Born Nigel Barnard Hawthorne in Coventry, England, the son of Agnes Rosemary (née Rice) and Charles Barnard Hawthorne, a physician. The family came to Cape Town in 1932. He grew up in central Cape Town (no 80 Queen Victoria Street) and later in Camps Bay, and was educated at St George's Grammar School, Cape Town and Christian Brothers College, Green Point. After a short stint in the Southern Life Insurance Company, he enrolled at the University of Cape Town for a BA course, with a diploma in "broadcasting". He later also attended acting classes with his friend Jobie Stewart. He did some amateur acting, and two professionmal shows before dropping out in his second year of University and going to the United Kingdom in the 1951 determined to pursue a career in acting.

Here he met Bruce Palmer, who would be his partner in a tempestuous relationship for over 25 years. He and Bruce came to South Africa in 1957 at the behest of Leonard Schach, since his career was not taking off and he had to do stage management, house-cleaning and other jobs to pay his way. Here he would appear in local productions between 1957 and 1961, before returning to London.(See further the section on his South African period below)

He left South Africa permanently for London in 1962, only returning to visit his family on occasion, and began to build a long, varied and highly successful career as actor for stage, film and TV in England. In 1968 he met the stage manager and scriptwriter Trevor Bentham[2], who would become his life partner for 22 years, till his death in 2001. It was in this period that he was cynically "outed" by the press in the year he had been nominated for an Oscar for The Madness of King George.

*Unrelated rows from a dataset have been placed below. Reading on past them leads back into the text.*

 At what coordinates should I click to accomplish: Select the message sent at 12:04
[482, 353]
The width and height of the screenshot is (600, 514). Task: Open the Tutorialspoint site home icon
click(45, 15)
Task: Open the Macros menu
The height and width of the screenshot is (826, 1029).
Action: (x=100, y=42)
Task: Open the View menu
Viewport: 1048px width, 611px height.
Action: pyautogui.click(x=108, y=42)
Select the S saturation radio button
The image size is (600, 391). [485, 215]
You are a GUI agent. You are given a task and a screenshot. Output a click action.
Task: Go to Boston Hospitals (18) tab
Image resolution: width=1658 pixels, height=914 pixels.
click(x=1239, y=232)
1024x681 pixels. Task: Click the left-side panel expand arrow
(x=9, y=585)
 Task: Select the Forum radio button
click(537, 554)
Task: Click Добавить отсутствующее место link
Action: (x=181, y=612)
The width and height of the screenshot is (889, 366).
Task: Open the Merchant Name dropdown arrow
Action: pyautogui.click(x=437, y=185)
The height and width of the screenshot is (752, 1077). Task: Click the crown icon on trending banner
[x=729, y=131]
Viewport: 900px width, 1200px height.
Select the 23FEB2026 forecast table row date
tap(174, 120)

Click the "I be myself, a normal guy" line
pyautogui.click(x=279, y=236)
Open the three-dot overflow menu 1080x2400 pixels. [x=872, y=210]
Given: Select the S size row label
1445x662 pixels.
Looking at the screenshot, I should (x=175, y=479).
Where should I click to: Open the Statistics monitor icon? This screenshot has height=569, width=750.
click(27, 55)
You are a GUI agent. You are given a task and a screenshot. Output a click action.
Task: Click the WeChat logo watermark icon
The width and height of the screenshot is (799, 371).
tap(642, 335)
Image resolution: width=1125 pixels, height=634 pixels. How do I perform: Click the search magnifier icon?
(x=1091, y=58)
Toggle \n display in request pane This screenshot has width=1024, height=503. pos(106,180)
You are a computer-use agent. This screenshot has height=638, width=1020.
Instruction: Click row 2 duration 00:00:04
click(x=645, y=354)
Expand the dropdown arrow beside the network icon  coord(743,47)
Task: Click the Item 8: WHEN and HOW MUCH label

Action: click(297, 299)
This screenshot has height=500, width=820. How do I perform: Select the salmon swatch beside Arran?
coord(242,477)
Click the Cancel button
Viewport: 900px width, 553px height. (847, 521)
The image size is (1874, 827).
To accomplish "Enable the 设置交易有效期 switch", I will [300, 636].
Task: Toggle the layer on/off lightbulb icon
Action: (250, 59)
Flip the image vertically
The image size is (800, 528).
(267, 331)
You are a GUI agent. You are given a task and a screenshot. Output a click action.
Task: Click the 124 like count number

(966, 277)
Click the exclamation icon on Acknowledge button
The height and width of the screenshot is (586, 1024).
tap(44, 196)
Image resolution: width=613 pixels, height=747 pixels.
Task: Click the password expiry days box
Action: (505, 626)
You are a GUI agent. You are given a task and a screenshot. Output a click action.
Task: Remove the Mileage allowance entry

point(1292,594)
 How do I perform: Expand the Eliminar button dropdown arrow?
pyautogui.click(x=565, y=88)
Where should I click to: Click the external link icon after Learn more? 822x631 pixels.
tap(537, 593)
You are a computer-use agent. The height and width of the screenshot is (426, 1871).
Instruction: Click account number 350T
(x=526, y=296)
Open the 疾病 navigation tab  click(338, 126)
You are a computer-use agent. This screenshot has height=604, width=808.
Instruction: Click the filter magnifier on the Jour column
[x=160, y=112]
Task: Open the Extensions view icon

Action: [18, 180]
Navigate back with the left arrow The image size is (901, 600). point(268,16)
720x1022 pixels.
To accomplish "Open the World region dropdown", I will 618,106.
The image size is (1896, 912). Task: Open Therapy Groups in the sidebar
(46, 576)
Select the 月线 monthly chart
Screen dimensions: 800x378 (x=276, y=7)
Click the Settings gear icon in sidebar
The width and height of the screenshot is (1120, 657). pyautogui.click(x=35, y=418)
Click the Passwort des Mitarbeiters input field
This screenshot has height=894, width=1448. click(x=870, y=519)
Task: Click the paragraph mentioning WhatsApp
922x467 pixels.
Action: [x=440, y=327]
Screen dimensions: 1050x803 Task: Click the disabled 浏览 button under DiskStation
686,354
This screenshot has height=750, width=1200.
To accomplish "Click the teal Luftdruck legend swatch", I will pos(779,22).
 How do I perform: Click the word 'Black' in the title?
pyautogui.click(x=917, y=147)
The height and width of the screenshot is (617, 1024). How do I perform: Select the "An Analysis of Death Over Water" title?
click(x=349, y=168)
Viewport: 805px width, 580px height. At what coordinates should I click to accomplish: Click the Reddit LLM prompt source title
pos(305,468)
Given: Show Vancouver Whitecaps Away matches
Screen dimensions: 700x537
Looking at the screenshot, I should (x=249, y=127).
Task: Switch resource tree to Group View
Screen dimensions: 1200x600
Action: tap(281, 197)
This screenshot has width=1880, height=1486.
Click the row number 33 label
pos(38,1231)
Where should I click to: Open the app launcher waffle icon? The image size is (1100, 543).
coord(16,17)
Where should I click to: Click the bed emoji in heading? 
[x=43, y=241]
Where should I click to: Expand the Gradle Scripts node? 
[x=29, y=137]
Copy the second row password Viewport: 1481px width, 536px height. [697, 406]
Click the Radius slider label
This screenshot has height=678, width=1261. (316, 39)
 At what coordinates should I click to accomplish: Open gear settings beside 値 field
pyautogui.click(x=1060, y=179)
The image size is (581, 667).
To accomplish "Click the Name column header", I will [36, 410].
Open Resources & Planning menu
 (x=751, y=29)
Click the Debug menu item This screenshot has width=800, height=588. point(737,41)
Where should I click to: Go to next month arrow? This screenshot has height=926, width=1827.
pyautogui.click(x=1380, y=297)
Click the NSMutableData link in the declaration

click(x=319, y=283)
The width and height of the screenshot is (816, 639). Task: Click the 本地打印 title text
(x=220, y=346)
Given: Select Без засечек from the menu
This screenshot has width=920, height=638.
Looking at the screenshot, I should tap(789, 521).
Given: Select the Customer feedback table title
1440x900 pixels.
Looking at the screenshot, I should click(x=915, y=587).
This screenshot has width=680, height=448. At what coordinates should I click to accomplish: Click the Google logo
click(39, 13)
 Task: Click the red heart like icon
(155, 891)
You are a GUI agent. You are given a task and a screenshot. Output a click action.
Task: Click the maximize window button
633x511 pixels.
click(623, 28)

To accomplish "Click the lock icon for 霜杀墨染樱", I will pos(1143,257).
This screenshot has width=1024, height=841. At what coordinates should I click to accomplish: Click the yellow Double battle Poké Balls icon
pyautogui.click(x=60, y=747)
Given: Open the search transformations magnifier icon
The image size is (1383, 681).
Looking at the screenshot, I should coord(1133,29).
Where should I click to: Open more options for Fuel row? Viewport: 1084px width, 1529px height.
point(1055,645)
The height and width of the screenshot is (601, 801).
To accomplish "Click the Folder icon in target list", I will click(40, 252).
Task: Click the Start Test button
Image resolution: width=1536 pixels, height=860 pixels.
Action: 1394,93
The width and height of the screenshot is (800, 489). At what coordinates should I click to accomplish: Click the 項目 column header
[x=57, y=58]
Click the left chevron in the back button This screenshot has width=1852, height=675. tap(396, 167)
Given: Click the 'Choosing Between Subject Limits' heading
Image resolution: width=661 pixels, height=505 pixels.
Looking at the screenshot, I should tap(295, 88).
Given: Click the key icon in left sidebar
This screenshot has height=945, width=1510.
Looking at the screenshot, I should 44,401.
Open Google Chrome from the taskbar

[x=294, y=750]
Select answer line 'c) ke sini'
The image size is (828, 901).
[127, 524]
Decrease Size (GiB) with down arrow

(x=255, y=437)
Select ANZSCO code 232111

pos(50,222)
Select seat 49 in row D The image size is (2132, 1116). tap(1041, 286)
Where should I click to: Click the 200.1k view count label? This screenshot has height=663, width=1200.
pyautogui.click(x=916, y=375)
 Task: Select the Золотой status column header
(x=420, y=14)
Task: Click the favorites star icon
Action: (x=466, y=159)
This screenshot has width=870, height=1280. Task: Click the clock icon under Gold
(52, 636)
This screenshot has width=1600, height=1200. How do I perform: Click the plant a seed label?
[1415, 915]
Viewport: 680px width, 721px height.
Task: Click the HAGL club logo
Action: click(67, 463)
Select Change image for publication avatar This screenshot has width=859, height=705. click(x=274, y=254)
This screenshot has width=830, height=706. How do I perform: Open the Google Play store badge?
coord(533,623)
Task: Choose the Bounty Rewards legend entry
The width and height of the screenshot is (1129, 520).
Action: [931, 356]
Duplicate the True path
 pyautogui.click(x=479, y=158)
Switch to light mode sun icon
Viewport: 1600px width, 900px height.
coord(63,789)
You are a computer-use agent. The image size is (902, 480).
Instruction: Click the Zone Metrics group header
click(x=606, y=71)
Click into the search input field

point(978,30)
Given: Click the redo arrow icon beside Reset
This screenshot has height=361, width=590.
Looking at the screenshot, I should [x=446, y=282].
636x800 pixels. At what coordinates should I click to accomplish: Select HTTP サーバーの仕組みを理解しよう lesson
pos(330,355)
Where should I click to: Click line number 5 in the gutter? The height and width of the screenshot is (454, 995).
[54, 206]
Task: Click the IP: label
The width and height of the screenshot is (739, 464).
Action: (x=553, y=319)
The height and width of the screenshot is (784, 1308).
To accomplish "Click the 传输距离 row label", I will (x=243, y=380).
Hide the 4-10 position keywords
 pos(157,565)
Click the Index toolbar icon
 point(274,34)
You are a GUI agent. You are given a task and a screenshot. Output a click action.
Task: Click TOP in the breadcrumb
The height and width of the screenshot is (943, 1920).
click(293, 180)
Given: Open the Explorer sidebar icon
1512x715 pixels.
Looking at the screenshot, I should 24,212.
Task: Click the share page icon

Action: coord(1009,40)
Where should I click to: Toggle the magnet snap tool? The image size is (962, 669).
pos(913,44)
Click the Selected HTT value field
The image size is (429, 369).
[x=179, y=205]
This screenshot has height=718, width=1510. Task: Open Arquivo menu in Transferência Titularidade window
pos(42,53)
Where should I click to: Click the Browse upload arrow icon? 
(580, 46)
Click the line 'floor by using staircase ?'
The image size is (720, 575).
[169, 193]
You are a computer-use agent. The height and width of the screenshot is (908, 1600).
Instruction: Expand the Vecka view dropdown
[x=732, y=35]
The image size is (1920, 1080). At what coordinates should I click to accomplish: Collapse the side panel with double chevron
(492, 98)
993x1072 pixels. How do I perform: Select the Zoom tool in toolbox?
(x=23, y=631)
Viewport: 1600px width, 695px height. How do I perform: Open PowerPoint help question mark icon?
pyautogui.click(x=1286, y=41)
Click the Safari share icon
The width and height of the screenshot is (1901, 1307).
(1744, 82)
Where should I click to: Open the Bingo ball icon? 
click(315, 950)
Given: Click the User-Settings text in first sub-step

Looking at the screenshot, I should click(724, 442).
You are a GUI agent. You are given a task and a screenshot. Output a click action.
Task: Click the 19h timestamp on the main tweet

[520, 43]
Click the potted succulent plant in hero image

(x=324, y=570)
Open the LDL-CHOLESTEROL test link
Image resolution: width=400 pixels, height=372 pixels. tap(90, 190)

His autobiography Straight Face appeared posthumously in 2002.


His stage career

His career started as bit player and stage hand with the Charles Hawtrey company in Buxton, his first appearance being in Murder at the Vicarage (Christie). His first London appearance was in Can't Take it with You in 1951, and he then worked on and off for the next years on a variety of shows, but frustratingly only as bit-part actor, stage hand and so on. Then, in 1957 Leonard Schach offered him the role of "Cliff" in Look Back in Anger for the Cockpit Players in Cape Town and he returned to South Africa.

So, after an interlude of 5 years, he was back in South Africa, he returned in 1962 and and went on to play numerous roles over the years, among them Macbeth, **, ** The Madness of George III (Bennett) and, in his final production , King Lear (2001).

His film and TV career

This was equally remarkable, and perhaps the aspect best known in South Africa. He began with an advert for Mackeson stout and a bit part in Dad's Army, then went on to one of his most famous roles as Sir Humphrey Appleby, the Permanent Secretary of the fictional Department of Administrative Affairs in the television series Yes Minister (and Cabinet Secretary in its sequel, Yes, Prime Minister), for which he won four BAFTA awards.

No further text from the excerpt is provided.